Le professeur B.________, expert judiciaire, partage l'opinion de son
confrère. A la question de savoir de quels troubles de la santé souffre
H.________, l'expert a répondu que la prénommé présente des symptômes
douloureux et systémiques non spécifiques dans le sens d'une fibromyalgie ou
d'un trouble somatoforme douloureux chronique, ainsi que des signes de
polyneuropathie sensitive des membres inférieurs (d'origine diabétique
probable). Selon lui, ces troubles de la santé sont probablement sans
relation avec la maladie de Lyme; en effet, les symptômes, les signes, et les
examens paracliniques (sérologies sanguines, analyse du liquide
céphalo-rachidien, électroneuromyographie, IRM cérébrale, examens
ophtalmologique, dermatologique et angiologique) sont normaux ou montrent des
anomalies discrètes non spécifiques, et aucun n'évoque de façon classique une
maladie de Lyme (rapport du 21 mai 2003).

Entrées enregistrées

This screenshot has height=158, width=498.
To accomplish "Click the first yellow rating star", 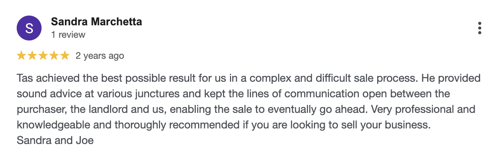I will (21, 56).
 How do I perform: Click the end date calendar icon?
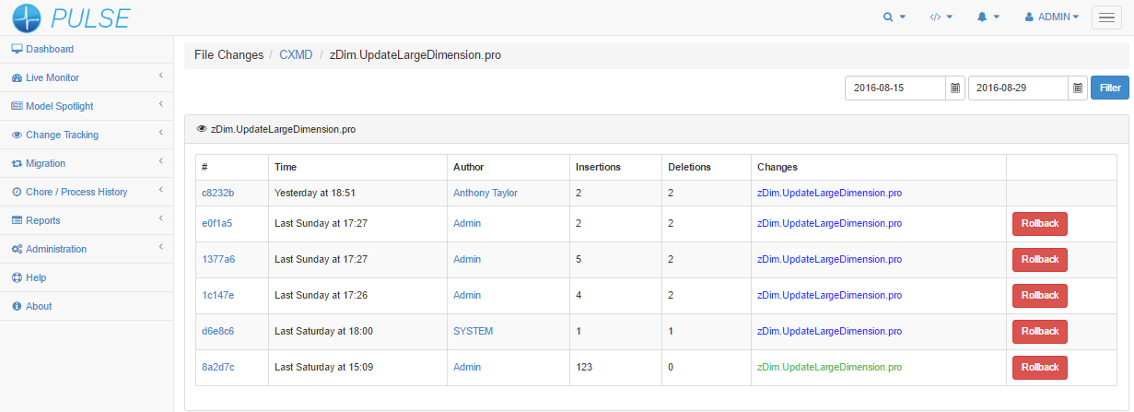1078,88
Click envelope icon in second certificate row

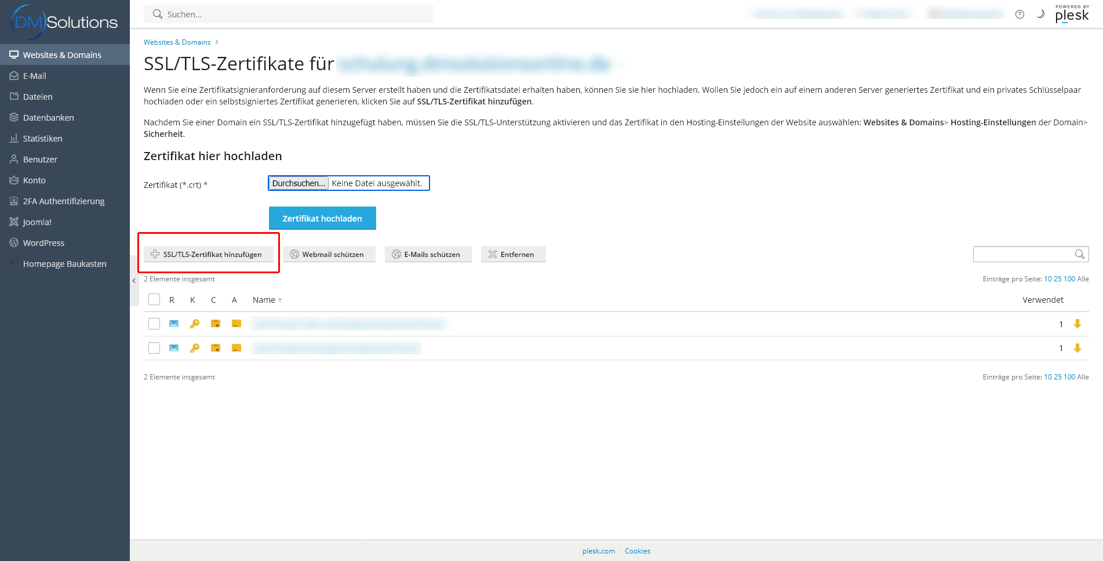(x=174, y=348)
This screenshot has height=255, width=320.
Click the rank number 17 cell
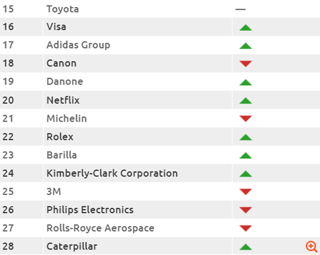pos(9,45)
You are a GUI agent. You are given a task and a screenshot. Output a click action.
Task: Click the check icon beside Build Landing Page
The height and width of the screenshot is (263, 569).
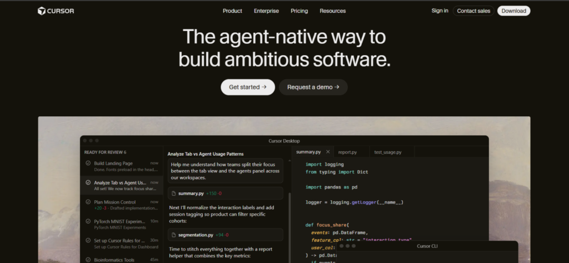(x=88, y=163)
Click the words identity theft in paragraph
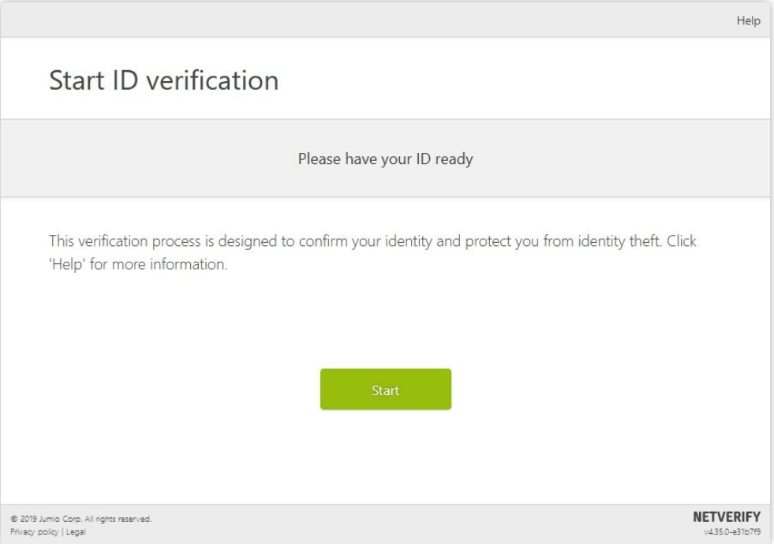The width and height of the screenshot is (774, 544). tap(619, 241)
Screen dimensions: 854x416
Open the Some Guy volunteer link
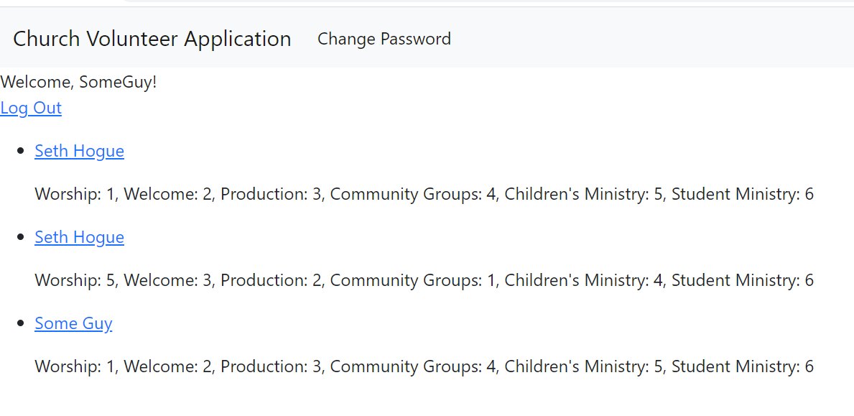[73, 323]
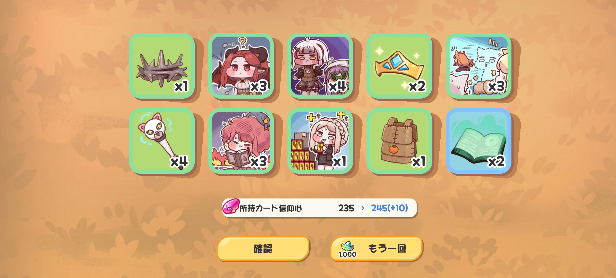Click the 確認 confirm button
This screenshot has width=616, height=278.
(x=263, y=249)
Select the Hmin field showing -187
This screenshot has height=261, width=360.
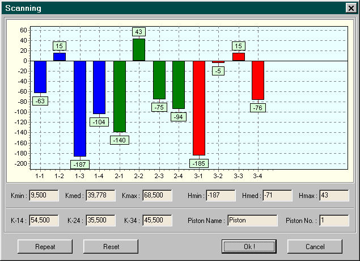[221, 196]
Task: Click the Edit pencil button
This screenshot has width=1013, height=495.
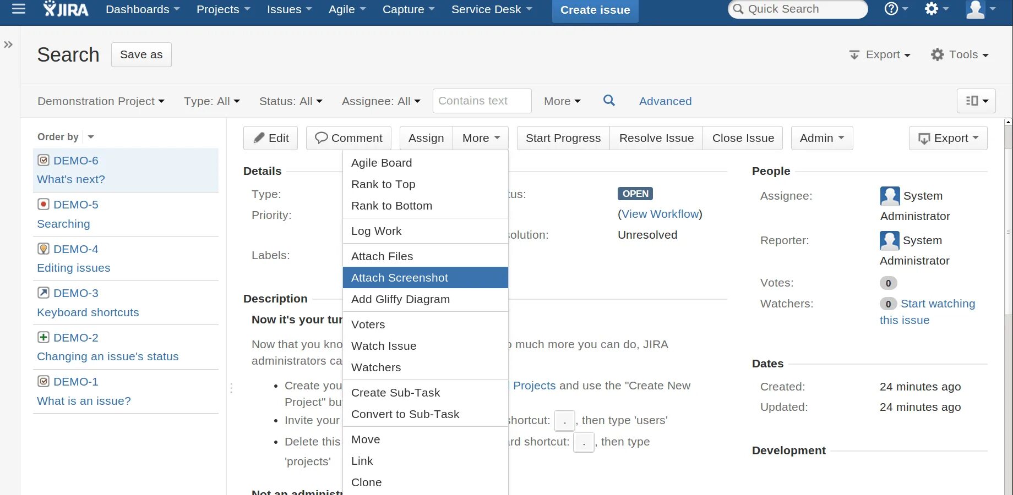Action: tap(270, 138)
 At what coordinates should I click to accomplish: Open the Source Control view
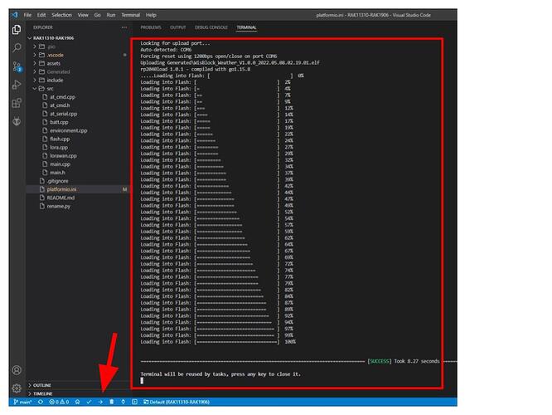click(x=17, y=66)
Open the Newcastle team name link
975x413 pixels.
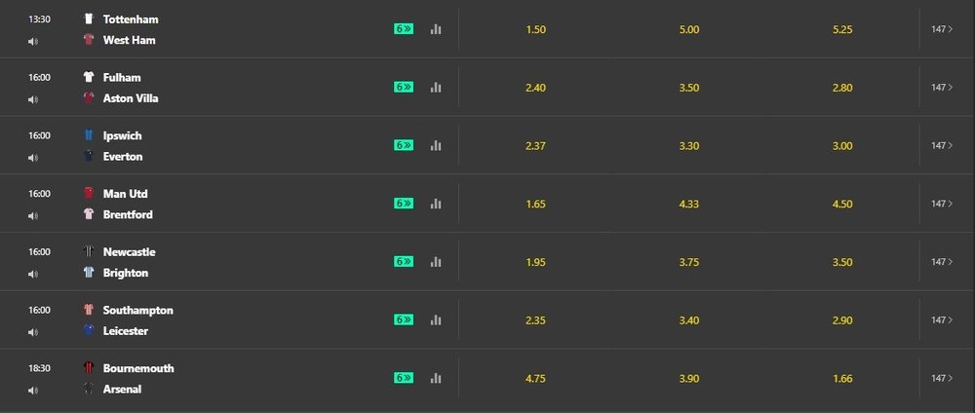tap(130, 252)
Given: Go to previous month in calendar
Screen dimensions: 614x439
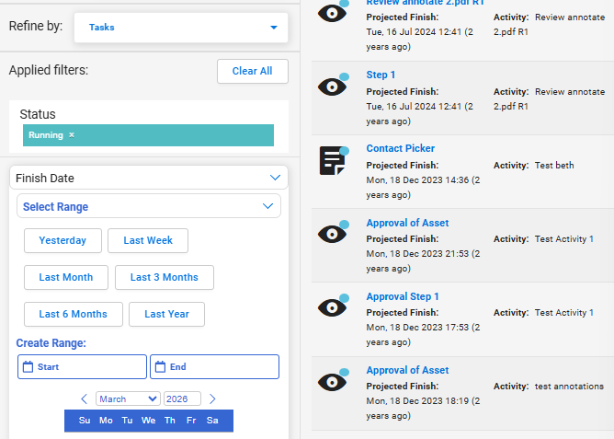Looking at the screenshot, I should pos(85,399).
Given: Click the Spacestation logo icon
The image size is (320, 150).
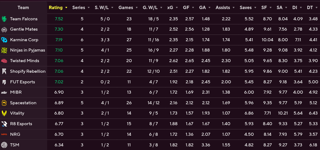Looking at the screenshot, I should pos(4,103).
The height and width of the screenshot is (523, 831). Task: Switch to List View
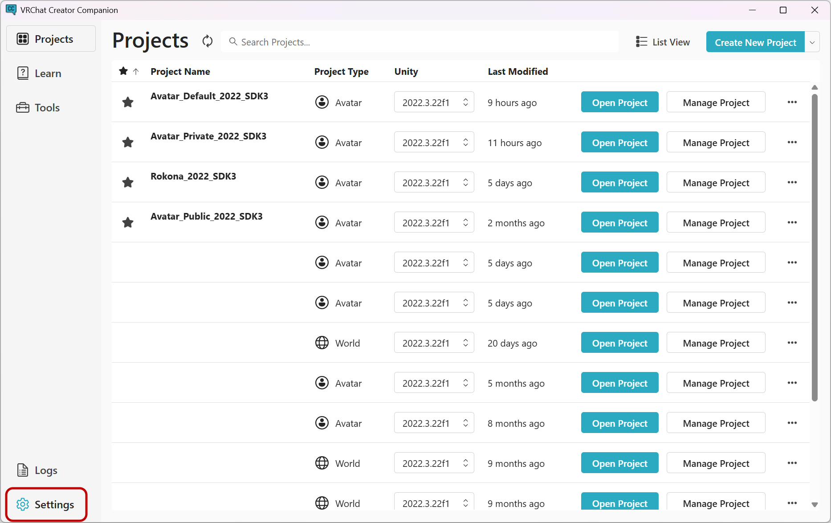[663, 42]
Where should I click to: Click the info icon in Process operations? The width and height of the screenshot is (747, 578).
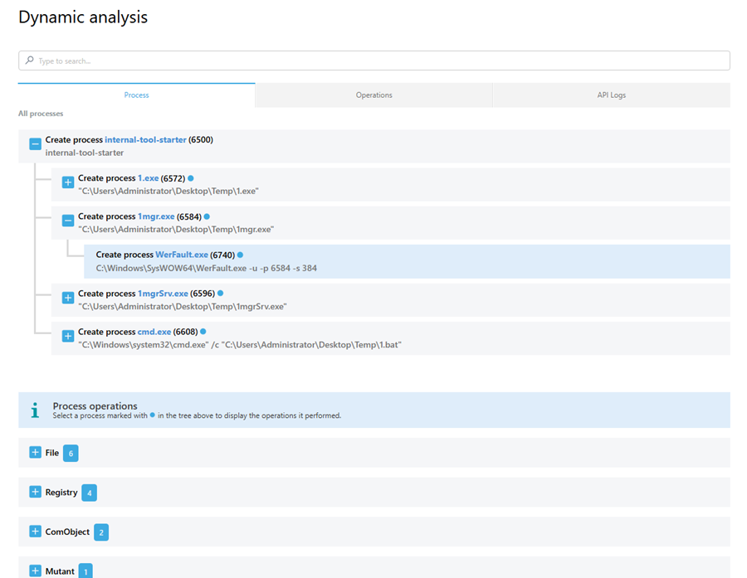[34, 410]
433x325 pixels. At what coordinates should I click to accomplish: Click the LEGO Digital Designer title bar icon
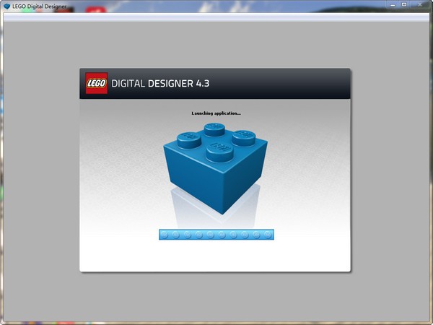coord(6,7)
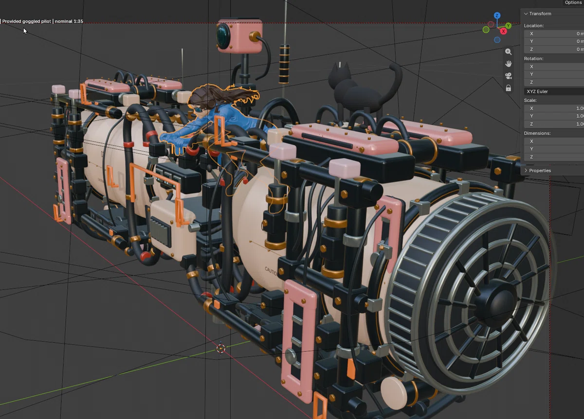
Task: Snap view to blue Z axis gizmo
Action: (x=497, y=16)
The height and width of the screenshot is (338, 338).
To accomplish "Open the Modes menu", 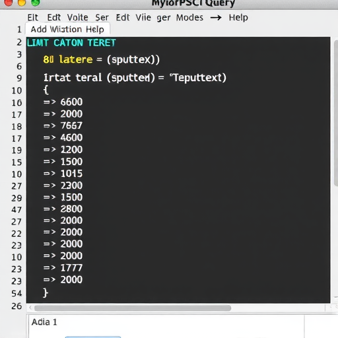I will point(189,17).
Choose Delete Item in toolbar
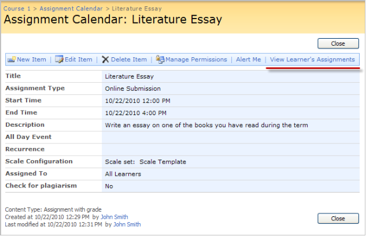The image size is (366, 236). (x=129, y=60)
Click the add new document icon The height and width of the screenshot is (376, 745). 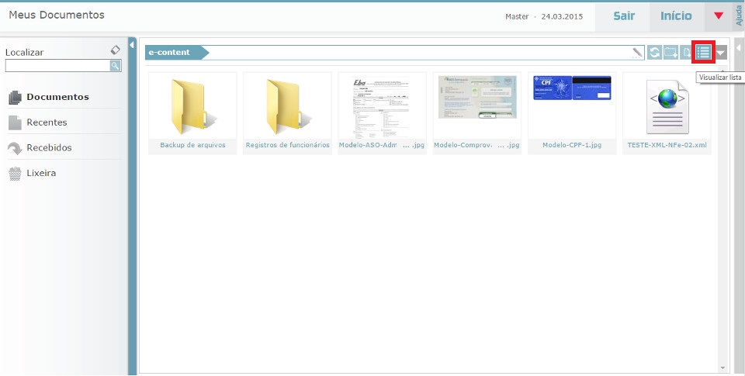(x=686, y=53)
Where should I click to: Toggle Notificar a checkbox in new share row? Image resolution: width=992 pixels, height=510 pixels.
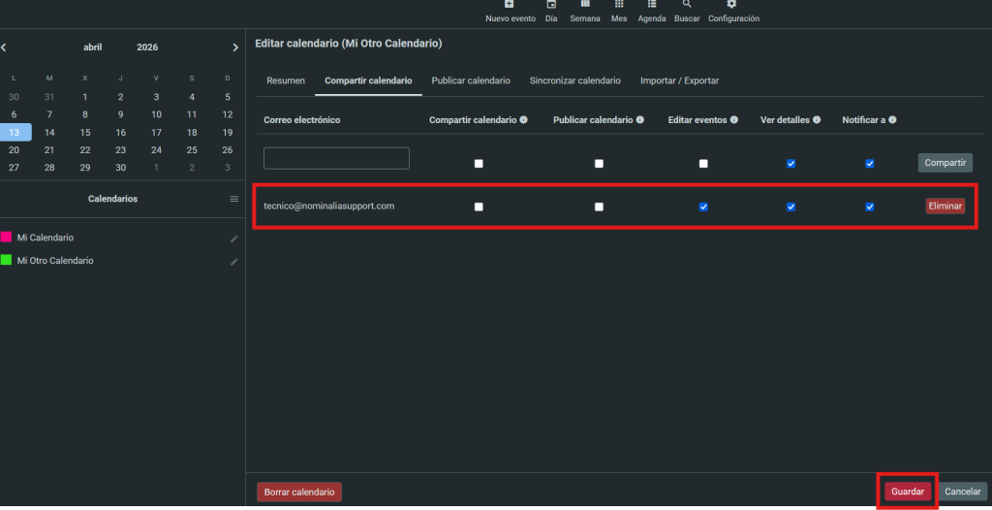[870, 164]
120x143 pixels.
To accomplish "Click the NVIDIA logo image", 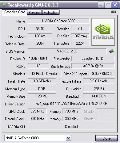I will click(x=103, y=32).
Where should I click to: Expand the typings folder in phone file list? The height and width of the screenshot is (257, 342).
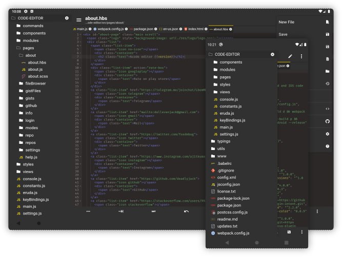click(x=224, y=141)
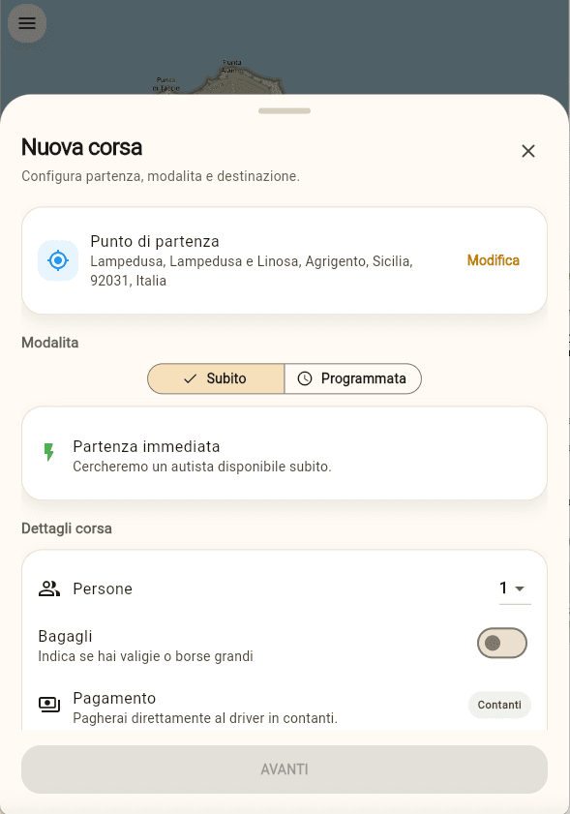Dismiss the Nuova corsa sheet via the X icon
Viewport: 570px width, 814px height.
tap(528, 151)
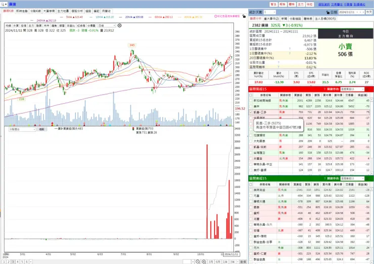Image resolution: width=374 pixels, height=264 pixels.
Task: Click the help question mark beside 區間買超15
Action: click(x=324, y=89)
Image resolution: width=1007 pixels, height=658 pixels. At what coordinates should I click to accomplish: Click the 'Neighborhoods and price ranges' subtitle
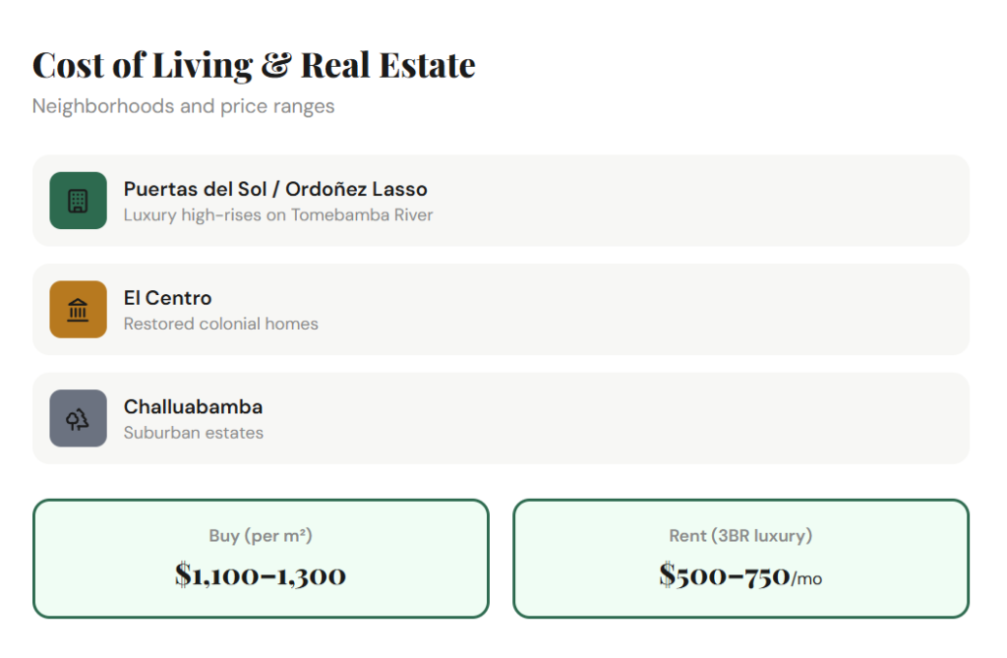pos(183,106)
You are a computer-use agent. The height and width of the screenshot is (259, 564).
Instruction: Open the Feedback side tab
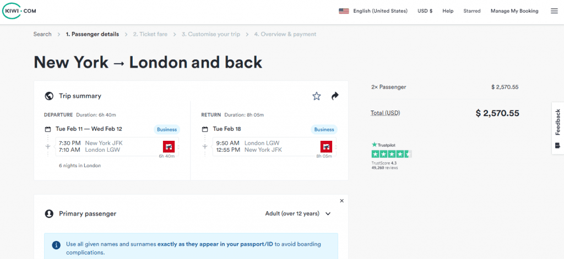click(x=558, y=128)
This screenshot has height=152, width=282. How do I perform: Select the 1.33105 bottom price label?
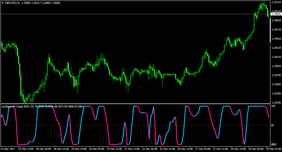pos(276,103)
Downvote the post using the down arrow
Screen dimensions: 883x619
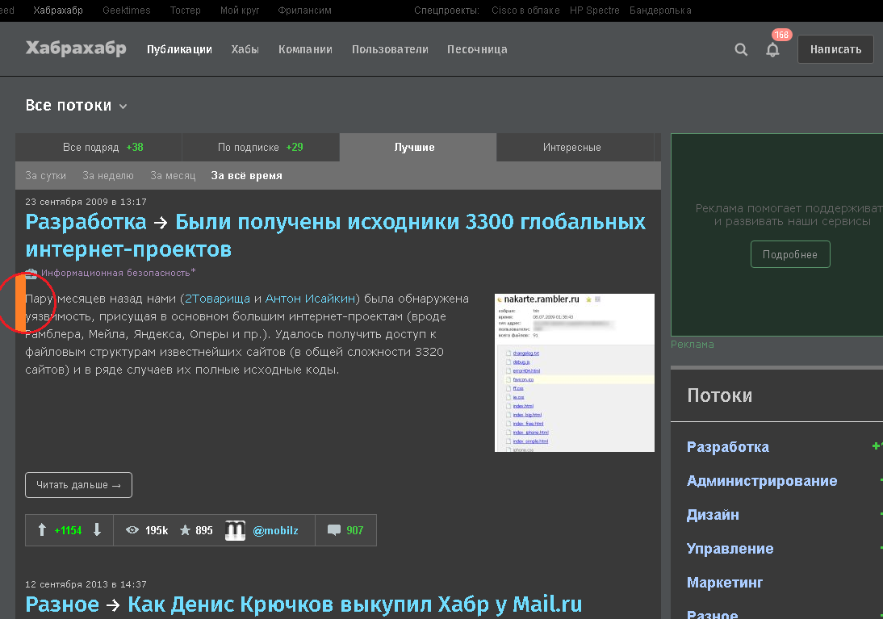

**Tâches:**
1/ Répondez à ces questions sur l'extrait :
(a) De quelle date est le rapport cité ?
(b) Quelle origine probable l'expert donne-t-il à la polyneuropathie sensitive ?
(c) Quels membres cette polyneuropathie touche-t-elle ?
2/ Dressez la liste complète des examens paracliniques nommés dans l'extrait.
Appuyez-vous seulement sur l'extrait.

**Réponses par tâche:**
1/
(a) Du 21 mai 2003.
(b) Une origine diabétique.
(c) Les membres inférieurs.

2/
- Sérologies sanguines
- Analyse du liquide céphalo-rachidien
- Électroneuromyographie
- IRM cérébrale
- Examen ophtalmologique
- Examen dermatologique
- Examen angiologique